▶ [TASK STATEMENT]
Return, with no changes, the lines of the dataset rows starting at the line containing "Viewport: 2520px width, 1475px height." and ending at the line containing "point(15,13)", both ends included.

** begin SOURCE DATA **

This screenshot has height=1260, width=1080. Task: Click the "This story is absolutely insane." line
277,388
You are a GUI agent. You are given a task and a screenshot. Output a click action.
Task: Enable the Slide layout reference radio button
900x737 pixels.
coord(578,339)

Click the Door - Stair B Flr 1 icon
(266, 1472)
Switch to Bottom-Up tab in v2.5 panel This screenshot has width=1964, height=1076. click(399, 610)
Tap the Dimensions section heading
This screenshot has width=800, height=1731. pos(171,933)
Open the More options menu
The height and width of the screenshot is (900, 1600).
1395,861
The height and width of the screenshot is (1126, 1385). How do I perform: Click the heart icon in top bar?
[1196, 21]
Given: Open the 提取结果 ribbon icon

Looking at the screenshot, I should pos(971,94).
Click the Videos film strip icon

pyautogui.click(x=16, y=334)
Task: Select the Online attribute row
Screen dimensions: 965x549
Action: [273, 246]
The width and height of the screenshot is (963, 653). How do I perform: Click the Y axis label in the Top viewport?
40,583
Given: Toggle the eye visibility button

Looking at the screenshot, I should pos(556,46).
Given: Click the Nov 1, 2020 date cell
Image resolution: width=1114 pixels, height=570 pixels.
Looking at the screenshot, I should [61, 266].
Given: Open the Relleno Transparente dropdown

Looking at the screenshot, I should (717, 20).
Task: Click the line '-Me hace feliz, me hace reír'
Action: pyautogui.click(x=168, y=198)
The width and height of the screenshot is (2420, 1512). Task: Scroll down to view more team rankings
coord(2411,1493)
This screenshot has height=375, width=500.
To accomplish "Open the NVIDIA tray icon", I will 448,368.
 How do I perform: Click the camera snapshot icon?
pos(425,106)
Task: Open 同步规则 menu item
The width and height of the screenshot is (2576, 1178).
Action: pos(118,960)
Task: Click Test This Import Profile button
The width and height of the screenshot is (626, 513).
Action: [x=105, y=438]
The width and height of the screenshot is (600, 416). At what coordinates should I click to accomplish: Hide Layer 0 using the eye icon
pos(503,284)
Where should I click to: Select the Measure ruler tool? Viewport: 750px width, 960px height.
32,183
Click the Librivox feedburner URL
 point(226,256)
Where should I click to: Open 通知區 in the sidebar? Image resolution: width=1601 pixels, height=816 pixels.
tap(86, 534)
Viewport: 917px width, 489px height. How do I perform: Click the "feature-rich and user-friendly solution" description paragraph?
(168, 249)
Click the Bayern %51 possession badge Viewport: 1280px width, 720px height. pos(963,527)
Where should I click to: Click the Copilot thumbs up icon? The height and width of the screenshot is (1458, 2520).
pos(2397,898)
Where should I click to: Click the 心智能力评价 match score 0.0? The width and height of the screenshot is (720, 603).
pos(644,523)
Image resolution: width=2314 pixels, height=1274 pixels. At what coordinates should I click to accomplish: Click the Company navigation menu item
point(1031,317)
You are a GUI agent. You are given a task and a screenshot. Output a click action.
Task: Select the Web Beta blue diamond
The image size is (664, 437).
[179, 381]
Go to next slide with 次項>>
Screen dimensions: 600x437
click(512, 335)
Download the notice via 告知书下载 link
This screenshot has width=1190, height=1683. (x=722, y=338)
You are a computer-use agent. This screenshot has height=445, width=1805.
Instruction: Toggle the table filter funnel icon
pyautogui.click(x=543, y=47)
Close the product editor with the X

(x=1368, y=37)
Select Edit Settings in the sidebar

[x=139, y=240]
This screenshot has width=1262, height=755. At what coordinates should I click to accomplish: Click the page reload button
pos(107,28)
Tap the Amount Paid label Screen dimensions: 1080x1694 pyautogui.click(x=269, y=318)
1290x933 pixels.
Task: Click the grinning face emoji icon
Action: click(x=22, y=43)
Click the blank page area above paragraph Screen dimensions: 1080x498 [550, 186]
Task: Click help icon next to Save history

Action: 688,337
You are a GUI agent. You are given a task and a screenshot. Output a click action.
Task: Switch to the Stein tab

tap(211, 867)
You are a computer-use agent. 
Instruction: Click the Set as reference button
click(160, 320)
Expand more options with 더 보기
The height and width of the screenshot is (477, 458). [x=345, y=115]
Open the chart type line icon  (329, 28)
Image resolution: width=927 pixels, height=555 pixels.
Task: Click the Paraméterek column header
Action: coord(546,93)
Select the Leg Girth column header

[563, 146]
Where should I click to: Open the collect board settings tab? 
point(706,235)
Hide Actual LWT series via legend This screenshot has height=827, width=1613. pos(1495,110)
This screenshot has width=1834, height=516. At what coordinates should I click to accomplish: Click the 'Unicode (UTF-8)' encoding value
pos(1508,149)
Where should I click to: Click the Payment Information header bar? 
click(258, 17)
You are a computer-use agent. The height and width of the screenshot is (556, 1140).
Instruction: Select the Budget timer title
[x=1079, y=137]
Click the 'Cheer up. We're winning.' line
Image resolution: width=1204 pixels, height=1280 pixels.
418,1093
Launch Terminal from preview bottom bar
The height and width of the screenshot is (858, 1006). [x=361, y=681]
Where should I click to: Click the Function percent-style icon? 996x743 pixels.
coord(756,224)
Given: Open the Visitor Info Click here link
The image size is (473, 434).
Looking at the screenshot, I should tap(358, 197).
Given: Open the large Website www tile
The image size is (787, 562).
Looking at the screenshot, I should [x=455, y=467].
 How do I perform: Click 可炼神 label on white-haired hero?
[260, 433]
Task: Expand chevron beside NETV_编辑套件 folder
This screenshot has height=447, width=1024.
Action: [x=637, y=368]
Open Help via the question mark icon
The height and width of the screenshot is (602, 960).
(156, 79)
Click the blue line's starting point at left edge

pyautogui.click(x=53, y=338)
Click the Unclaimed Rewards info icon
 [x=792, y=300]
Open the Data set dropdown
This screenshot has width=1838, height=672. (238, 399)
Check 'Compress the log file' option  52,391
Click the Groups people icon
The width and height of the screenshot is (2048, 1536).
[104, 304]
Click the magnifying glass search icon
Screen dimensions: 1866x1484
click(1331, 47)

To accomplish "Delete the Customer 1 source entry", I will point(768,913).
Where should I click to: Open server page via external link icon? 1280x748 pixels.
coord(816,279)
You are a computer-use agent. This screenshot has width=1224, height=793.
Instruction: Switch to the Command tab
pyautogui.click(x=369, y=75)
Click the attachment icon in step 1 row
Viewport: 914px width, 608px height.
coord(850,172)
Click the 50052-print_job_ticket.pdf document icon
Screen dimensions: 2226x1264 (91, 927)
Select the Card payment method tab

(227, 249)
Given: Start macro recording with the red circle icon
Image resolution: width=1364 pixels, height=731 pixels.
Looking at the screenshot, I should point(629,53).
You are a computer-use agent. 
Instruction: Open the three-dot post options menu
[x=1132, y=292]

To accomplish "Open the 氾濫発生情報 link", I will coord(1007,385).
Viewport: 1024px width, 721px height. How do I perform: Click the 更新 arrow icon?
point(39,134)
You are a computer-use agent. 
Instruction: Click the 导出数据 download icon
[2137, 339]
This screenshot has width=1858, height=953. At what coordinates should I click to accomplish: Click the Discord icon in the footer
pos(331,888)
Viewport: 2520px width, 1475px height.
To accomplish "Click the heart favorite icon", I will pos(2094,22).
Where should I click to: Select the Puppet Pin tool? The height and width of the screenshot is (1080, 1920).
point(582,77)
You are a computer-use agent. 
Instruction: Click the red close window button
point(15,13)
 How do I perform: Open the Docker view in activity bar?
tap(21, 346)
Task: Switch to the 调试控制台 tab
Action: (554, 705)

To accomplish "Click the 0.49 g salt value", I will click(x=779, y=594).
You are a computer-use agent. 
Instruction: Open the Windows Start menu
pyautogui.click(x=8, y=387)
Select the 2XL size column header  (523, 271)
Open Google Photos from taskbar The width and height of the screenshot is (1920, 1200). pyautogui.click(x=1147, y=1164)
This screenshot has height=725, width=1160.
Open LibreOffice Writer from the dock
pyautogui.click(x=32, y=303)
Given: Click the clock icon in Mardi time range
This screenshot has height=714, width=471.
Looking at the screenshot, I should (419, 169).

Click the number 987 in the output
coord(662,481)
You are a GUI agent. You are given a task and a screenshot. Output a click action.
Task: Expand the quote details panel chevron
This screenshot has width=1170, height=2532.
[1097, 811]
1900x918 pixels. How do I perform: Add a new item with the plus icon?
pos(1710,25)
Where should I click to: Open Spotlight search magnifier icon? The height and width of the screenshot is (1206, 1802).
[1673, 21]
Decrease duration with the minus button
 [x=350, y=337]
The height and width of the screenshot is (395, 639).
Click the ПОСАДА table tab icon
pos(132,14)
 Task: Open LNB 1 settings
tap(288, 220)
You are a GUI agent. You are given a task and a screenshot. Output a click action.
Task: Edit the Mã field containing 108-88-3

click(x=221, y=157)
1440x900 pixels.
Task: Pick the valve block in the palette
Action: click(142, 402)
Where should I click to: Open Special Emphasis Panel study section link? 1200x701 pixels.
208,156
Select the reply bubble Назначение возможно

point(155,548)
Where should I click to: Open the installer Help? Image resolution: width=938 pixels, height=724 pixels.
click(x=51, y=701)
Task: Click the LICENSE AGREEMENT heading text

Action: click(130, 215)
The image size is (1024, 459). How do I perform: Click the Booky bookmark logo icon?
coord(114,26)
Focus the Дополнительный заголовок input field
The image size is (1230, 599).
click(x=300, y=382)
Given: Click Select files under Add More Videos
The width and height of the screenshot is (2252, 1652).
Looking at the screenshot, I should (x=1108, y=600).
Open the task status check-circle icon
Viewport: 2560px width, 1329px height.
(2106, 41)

** end SOURCE DATA **

▶ [RESULT OF THIS TASK]
Viewport: 2520px width, 1475px height.
To accomplish "Click the heart favorite icon", I will pos(2094,22).
Where should I click to: Select the Puppet Pin tool? The height and width of the screenshot is (1080, 1920).
point(582,77)
You are a computer-use agent. 
Instruction: Click the red close window button
point(15,13)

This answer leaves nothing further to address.